Hace tiempo, en algún lugar…

A ese viejo café de barrio llegaba todas las mañanas

José Cruz Domínguez Osorio

  · lunes 14 de enero de 2019

Ausencia

Rosita los miraba por la ventana. Era un viernes de octubre, cuatro cuarenta y seis de la tarde. El ir y venir de las frías cadenas del columpio y del tubo del sube y baja, además de las risas de aquellos niños hicieron que Rosita se asomara por la ventana, y justo en este instante permanecía mirándolos. Hacía tiempo que Rosita dejó de ir a aquel sitio, ella lo pidió a sus padres. Al mirar por la ventana, aunque sea un instante nada más, sigue acordándose de su pequeño perro. De la distracción que tuvo Rosita en el subir y bajar del columpio, de no darse cuenta que “Pequeño” no estaba cerca de ella, y que al bajar del juego mecánico se percata de la ausencia del cachorro. Es la fecha en la que Rosita no quiere volver al parque, aunque escuche y mire a los niños jugar.

¡Buenos días, Margarita!

A ese viejo café de barrio llegaba todas las mañanas. Sus pasos eran cortos y su mano derecha se apoyaba en el bastón que le servía para asegurar su caminar por las banquetas, procuraba pedir ayuda cuando había que atravesar una calle o los dos carriles de la avenida. Le gustaba tomar su café mientras leía los encabezados de las noticas que publicaba el periódico que desde hace treinta años compraba en el mismo puesto de revistas.

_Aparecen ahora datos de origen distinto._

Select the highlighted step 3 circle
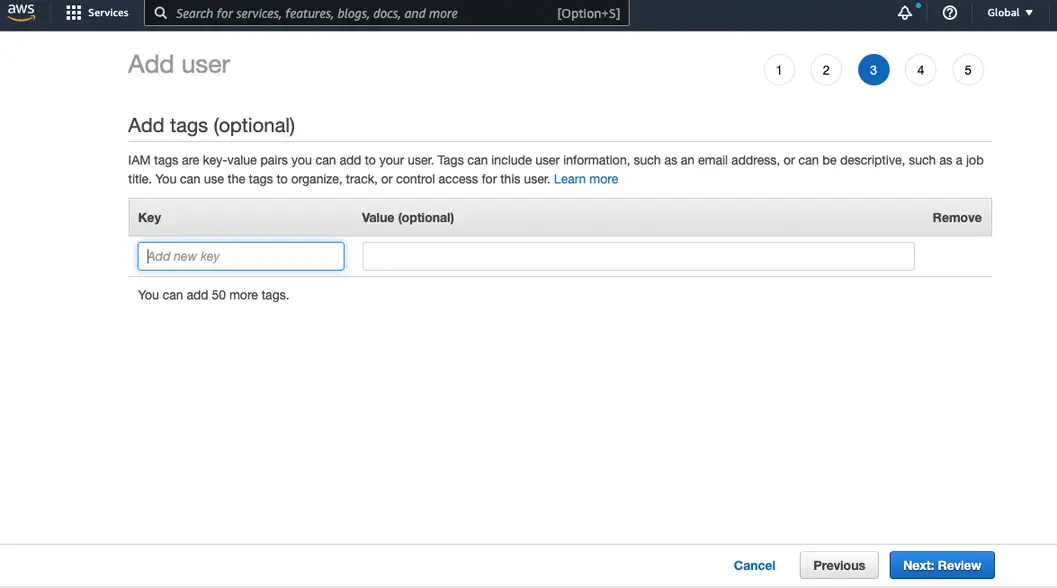 pos(873,70)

Don Rafa. Así le decían los empleados del café. Pero a él le gustaba que Margarita lo atendiera, porque ella le preguntaba y ahora qué noticia me va a platicar. Y don Rafa le contestaba con su sonrisa. Cuando el hombre iba de humor sí le compartía algunos acontecimientos escritos por algún periodista. A veces don Rafa llegaba serio, leía, tomaba su café y se retiraba, aunque Margarita no fallara con la pregunta, con la taza de café y el pedazo de pan que a don Rafa le gustaba.

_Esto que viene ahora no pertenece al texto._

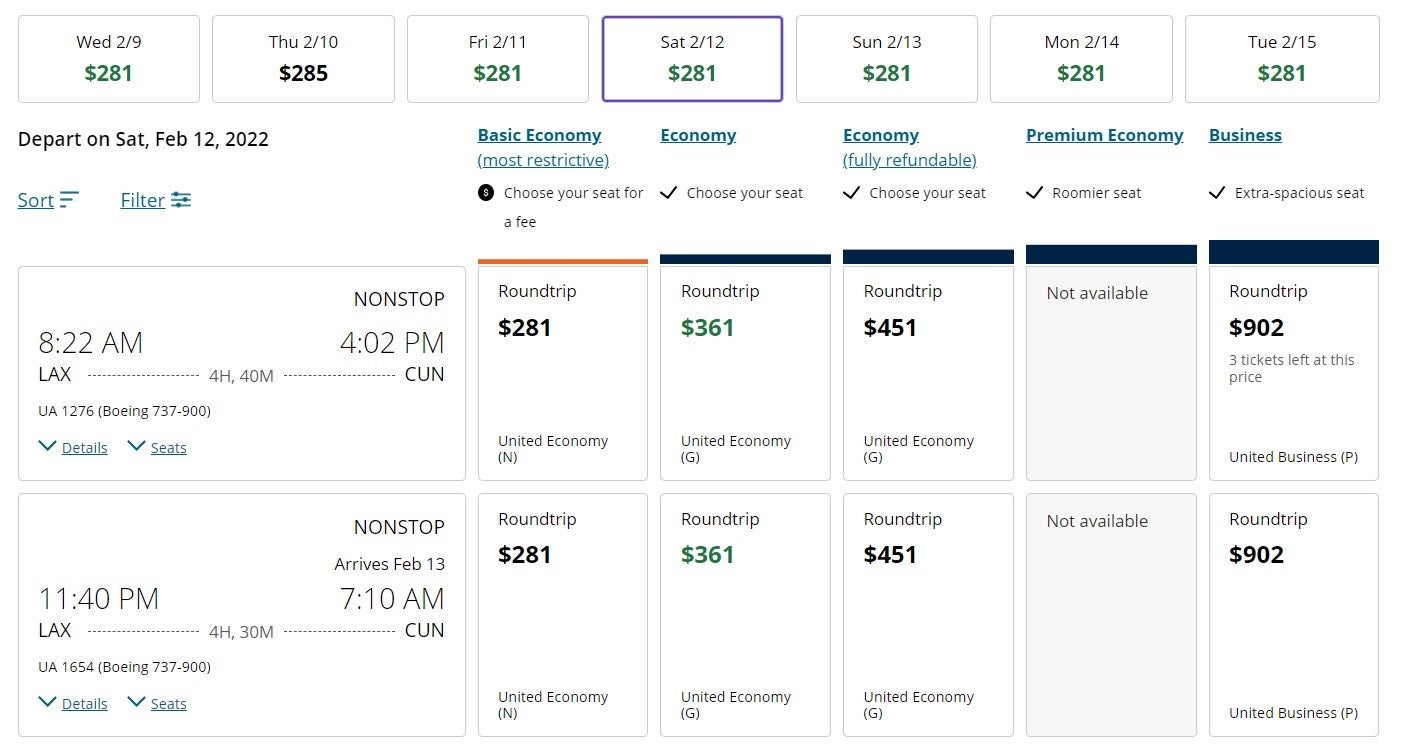Open the Economy fully refundable link
The height and width of the screenshot is (745, 1408).
point(909,160)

Don Rafa había dedicado sus tardes a escribir cartas en la plaza. Llegaban hombres y mujeres, le compartían el apuro que llevaban y don Rafa escribía las palabras que debían llegar tan lejos al familiar del remitente. Por eso, no tenía prisa de que la mañana transcurriera rápida. Él sabía que a las dos cuarenta tenía que estar en su escritorio público, con la máquina lista para recibir al cliente.

Por eso don Rafa recibía nuevas palabras que llegaban en las páginas impresas de aquel periódico y que la bondad de Margarita las hacían más dulces. Aquella cafetería en que don Rafa saludaba a la empleada del café con un buenos días, Margarita.